▸ Tarefa a cumprir
Com base no texto sobre a Maçonaria e a igreja, responda, por favor, às perguntas:
(a) Qual bispo é mencionado pelo nome?
(b) Em qual igreja os maçons conviveram pacificamente?
(c) Quem, segundo o texto, deveria revogar logo a lei?

▸ Texto citado
_ _ _ _ _

Mesmo com os cânones afirmando uma não
comunhão com a Maçonaria, a igreja não deixa de ter sua parcela de
culpa. Por quantos anos os maçons conviveram pacificamente na igreja de
Santo Antonio, em toda a diocese, com todos os padres e com o bispo Dom
Abel? Por que nunca foram avisados que estavam em desacordo com a
igreja? É injusto que João Alves seja um mártir sozinho nessa cruzada
medievalista. Mas ele está disposto a isso, e como os mártires do
passado, já declarou que não deixará a igreja e que o bispo não tem
poder sobre ele e sua fé: “O senhor não tem força para de me proibir em
absolutamente NADA. A não ser que o senhor mande a polícia prender-me e
colocar em mim, ALGEMAS. Se assim for a vossa vontade. Prepare-se.” Para
o bem de católicos e maçons, é melhor o Papa Francisco revogar logo
essa lei.

_ _ _ _ _

▸ Informações fornecidas
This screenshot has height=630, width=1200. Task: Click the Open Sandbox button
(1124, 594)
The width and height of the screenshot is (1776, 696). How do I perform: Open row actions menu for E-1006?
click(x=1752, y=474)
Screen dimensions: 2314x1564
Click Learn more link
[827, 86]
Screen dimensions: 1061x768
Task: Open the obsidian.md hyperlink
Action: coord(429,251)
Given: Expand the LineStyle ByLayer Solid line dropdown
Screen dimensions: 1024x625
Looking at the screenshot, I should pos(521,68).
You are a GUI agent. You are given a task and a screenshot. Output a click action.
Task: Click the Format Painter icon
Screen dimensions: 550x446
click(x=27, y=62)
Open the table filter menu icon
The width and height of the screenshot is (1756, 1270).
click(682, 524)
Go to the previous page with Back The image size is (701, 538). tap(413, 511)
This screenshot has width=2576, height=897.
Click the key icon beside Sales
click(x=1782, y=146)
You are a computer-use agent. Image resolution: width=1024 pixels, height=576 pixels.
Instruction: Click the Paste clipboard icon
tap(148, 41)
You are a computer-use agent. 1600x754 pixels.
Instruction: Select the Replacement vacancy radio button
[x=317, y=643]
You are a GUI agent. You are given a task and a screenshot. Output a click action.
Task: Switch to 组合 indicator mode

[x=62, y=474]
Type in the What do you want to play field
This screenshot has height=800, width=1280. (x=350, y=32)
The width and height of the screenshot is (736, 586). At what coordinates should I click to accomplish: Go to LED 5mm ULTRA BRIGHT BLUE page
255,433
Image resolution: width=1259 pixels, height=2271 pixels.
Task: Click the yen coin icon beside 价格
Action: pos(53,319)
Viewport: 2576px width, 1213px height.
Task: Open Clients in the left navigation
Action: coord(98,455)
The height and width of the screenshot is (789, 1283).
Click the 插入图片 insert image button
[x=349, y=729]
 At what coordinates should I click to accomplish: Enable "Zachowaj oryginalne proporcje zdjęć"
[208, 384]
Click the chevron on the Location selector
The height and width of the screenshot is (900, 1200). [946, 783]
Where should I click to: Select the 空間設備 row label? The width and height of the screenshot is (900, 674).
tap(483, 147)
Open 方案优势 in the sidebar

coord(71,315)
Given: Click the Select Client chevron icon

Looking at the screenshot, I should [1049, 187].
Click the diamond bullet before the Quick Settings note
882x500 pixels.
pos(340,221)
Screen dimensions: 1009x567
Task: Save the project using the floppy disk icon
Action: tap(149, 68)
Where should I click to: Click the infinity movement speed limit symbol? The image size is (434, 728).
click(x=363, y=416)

_ _ _ _ _

▸ Solução da tarefa
(a) Dom Abel.
(b) Na igreja de Santo Antonio.
(c) O Papa Francisco.